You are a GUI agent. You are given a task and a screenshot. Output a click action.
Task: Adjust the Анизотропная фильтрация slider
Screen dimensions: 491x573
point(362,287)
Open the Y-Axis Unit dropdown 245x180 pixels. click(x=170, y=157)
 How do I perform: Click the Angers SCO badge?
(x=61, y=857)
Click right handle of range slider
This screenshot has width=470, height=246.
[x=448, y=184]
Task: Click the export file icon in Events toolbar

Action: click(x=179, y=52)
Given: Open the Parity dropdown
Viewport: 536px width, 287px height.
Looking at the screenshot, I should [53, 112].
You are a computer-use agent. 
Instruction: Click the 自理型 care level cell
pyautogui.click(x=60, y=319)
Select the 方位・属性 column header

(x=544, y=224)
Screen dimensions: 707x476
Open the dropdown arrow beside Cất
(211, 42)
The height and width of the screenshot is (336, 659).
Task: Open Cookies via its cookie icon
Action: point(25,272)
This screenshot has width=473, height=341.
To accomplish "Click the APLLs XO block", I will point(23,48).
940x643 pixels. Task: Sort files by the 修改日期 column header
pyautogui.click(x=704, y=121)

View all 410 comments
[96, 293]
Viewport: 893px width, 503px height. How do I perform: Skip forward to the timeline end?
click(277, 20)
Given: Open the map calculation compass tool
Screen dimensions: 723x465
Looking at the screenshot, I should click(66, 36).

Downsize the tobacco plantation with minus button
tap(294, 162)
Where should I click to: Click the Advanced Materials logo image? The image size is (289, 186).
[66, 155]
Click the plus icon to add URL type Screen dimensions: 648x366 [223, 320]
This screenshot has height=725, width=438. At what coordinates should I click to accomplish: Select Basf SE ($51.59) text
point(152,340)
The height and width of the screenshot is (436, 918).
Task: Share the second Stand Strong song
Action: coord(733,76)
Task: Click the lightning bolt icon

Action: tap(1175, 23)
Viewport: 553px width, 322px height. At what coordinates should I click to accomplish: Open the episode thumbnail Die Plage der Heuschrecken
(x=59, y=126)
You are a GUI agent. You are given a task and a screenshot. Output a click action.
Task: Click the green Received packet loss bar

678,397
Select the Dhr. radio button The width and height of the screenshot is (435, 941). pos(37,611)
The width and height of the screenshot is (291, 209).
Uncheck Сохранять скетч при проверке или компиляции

> [YOUR ASSIGNMENT]
Return every line of the material exactly.

> [ANSWER BELOW]
You are a GUI agent. You are given a task and a screenshot. Output a click action.
Task: Adjust the Анизотропная фильтрация slider
Screen dimensions: 491x573
point(362,287)
Open the Y-Axis Unit dropdown 245x180 pixels. click(x=170, y=157)
 How do I perform: Click the Angers SCO badge?
(x=61, y=857)
Click right handle of range slider
This screenshot has width=470, height=246.
[x=448, y=184]
Task: Click the export file icon in Events toolbar

Action: click(x=179, y=52)
Given: Open the Parity dropdown
Viewport: 536px width, 287px height.
Looking at the screenshot, I should [53, 112].
You are a computer-use agent. 
Instruction: Click the 自理型 care level cell
pyautogui.click(x=60, y=319)
Select the 方位・属性 column header

(x=544, y=224)
Screen dimensions: 707x476
Open the dropdown arrow beside Cất
(211, 42)
The height and width of the screenshot is (336, 659).
Task: Open Cookies via its cookie icon
Action: point(25,272)
This screenshot has width=473, height=341.
To accomplish "Click the APLLs XO block", I will point(23,48).
940x643 pixels. Task: Sort files by the 修改日期 column header
pyautogui.click(x=704, y=121)

View all 410 comments
[96, 293]
Viewport: 893px width, 503px height. How do I perform: Skip forward to the timeline end?
click(277, 20)
Given: Open the map calculation compass tool
Screen dimensions: 723x465
Looking at the screenshot, I should click(66, 36).

Downsize the tobacco plantation with minus button
tap(294, 162)
Where should I click to: Click the Advanced Materials logo image? The image size is (289, 186).
[66, 155]
Click the plus icon to add URL type Screen dimensions: 648x366 [223, 320]
This screenshot has height=725, width=438. At what coordinates should I click to accomplish: Select Basf SE ($51.59) text
point(152,340)
The height and width of the screenshot is (436, 918).
Task: Share the second Stand Strong song
Action: coord(733,76)
Task: Click the lightning bolt icon

Action: tap(1175, 23)
Viewport: 553px width, 322px height. At what coordinates should I click to accomplish: Open the episode thumbnail Die Plage der Heuschrecken
(x=59, y=126)
You are a GUI agent. You are given a task and a screenshot. Output a click action.
Task: Click the green Received packet loss bar

678,397
Select the Dhr. radio button The width and height of the screenshot is (435, 941). pos(37,611)
The width and height of the screenshot is (291, 209).
Uncheck Сохранять скетч при проверке или компиляции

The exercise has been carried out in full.